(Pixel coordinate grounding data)
BEGIN

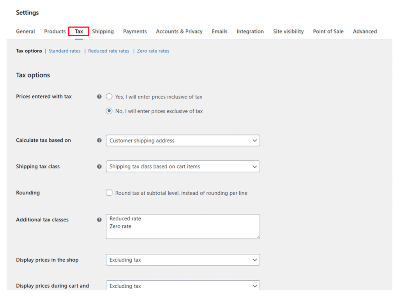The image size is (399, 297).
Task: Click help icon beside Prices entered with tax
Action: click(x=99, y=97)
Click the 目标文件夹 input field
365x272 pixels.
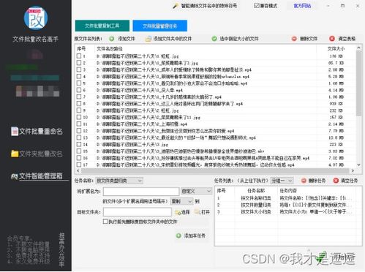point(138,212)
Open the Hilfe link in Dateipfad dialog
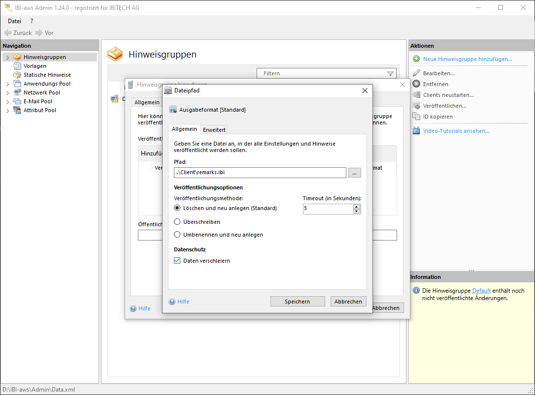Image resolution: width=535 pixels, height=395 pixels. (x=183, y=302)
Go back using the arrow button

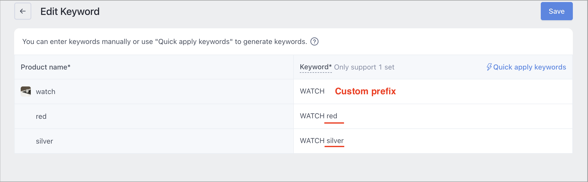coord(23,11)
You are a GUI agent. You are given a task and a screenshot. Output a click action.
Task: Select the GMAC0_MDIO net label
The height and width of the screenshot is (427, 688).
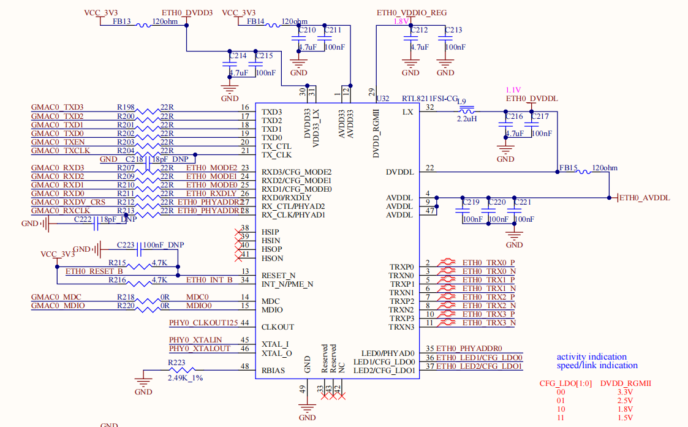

END
BEGIN

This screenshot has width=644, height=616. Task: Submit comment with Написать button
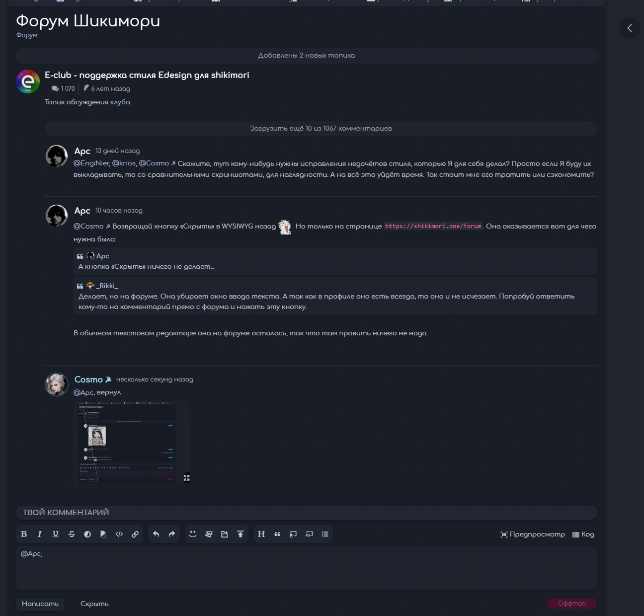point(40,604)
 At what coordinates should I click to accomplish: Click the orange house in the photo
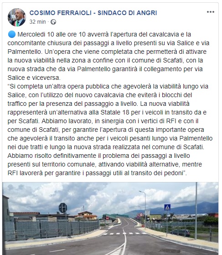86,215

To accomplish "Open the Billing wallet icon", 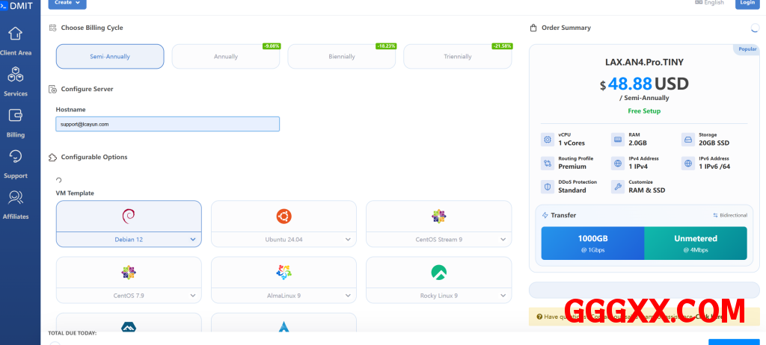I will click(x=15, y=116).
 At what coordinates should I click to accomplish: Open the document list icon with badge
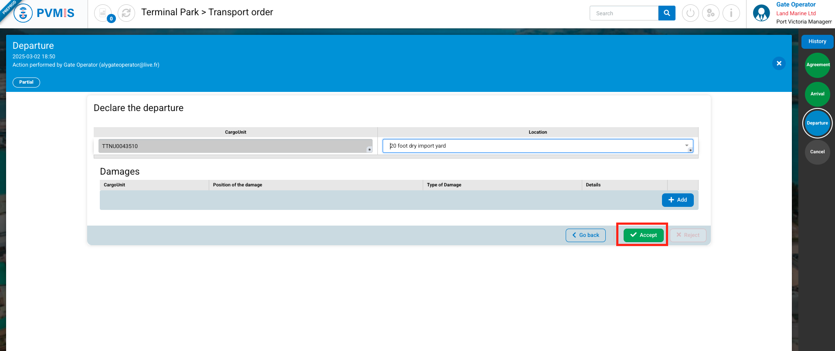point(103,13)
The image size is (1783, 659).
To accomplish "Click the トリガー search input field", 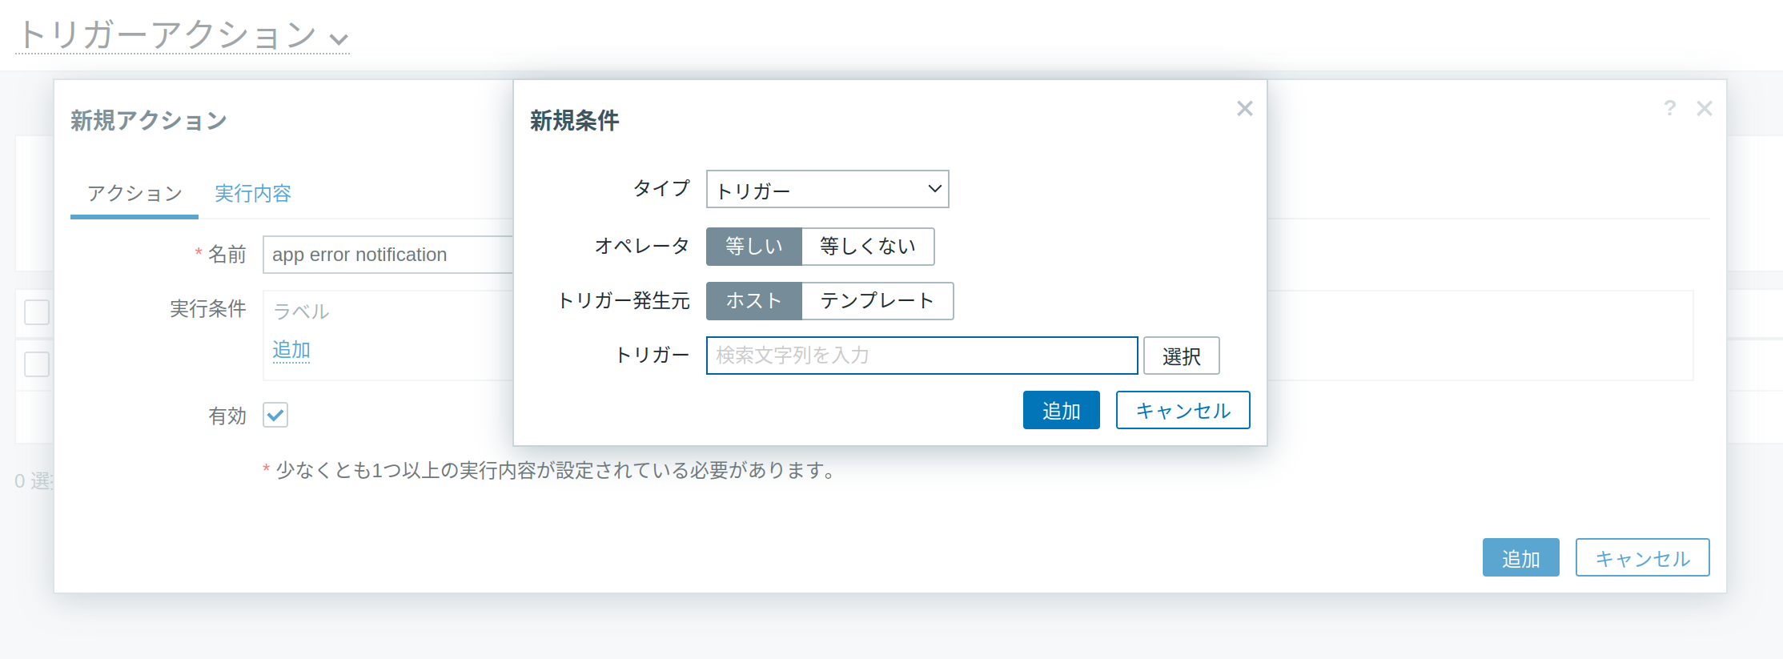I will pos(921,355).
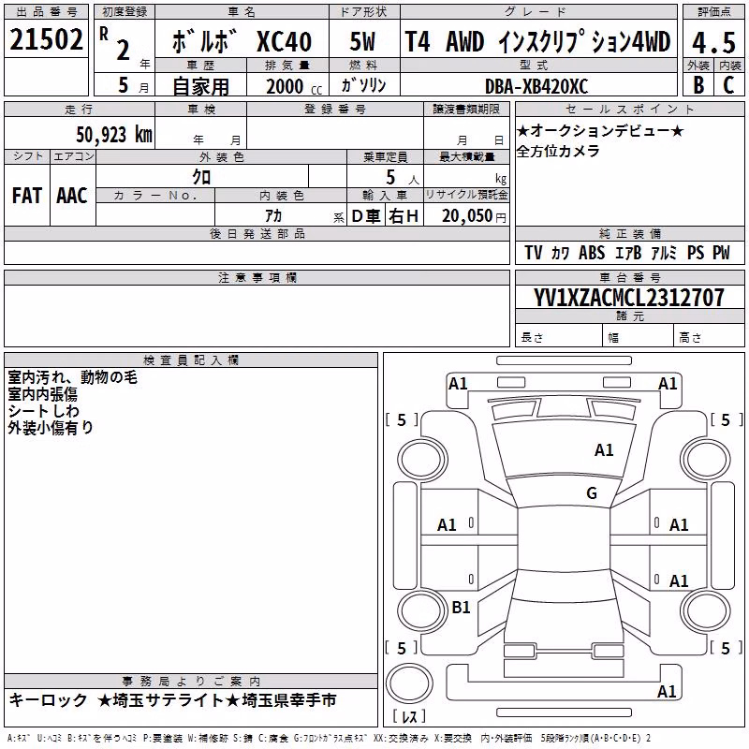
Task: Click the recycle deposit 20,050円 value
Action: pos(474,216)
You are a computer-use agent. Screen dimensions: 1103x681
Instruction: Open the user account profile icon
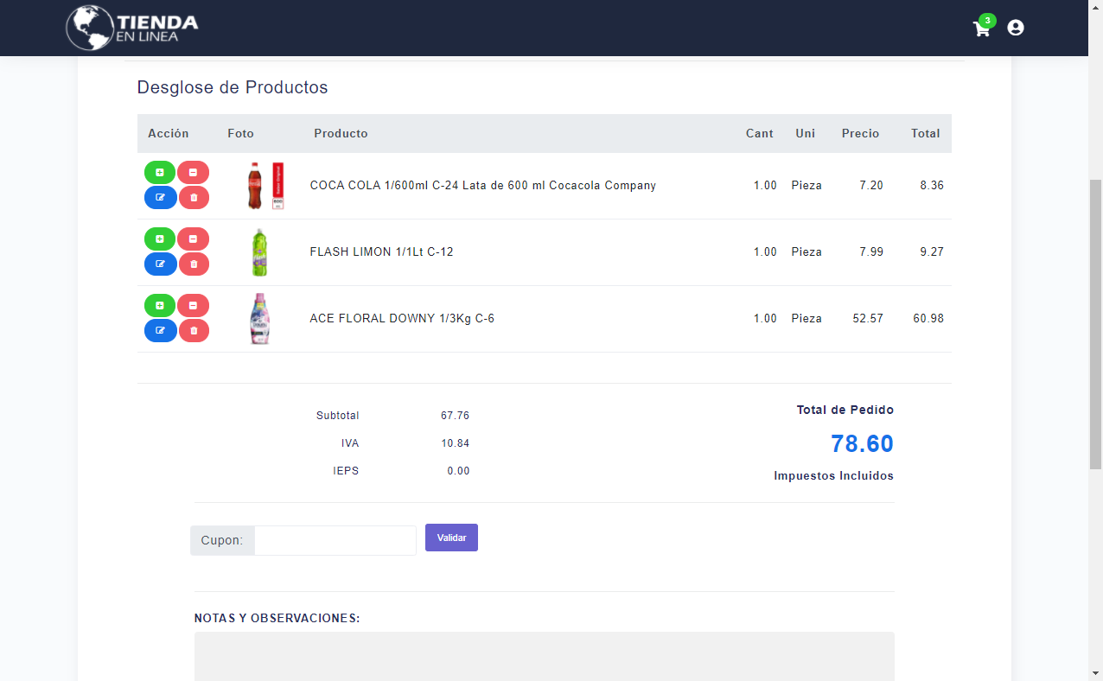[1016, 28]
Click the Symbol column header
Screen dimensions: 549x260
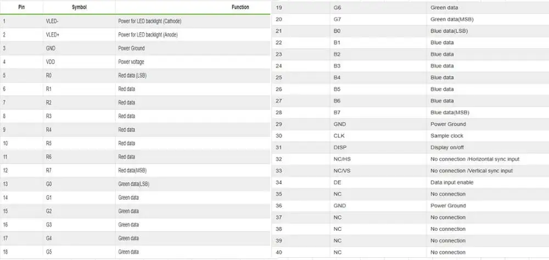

END

Assignment: Using the data above, print exactly the lines from the line that contains "Task: Select the GMAC0_MDIO net label" through the line that contains "The height and", with both included.

Solution to this task:
Task: Select the GMAC0_MDIO net label
The height and width of the screenshot is (427, 688).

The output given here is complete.